== PROBLEM STATEMENT ==
Exactly the lines from the one with "You are a GUI" through the end of the data below must be set down, and no pictures with them.

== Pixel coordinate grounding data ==
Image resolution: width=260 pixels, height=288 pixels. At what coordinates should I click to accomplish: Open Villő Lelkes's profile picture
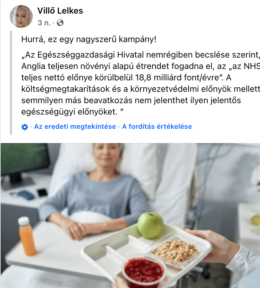(x=21, y=16)
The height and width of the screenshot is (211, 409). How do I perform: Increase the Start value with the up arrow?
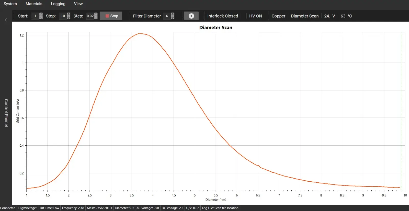(x=41, y=14)
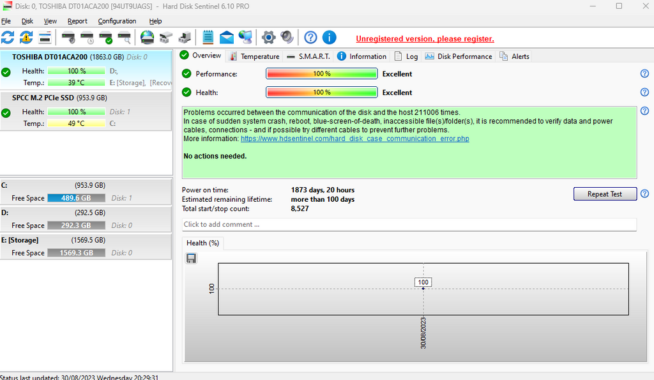
Task: Click the disk with magnifier toolbar icon
Action: pyautogui.click(x=125, y=37)
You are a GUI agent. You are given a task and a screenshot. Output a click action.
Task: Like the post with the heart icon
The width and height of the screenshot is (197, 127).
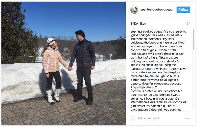click(133, 118)
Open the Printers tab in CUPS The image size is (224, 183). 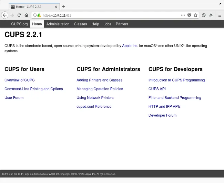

== ANSWER TO THE EXERCISE ==
You are a GUI agent. You are given a task and a screenshot. Output a click action.
Task: Like the post with the heart icon
The width and height of the screenshot is (197, 127).
click(133, 118)
Open the Printers tab in CUPS The image size is (224, 183). 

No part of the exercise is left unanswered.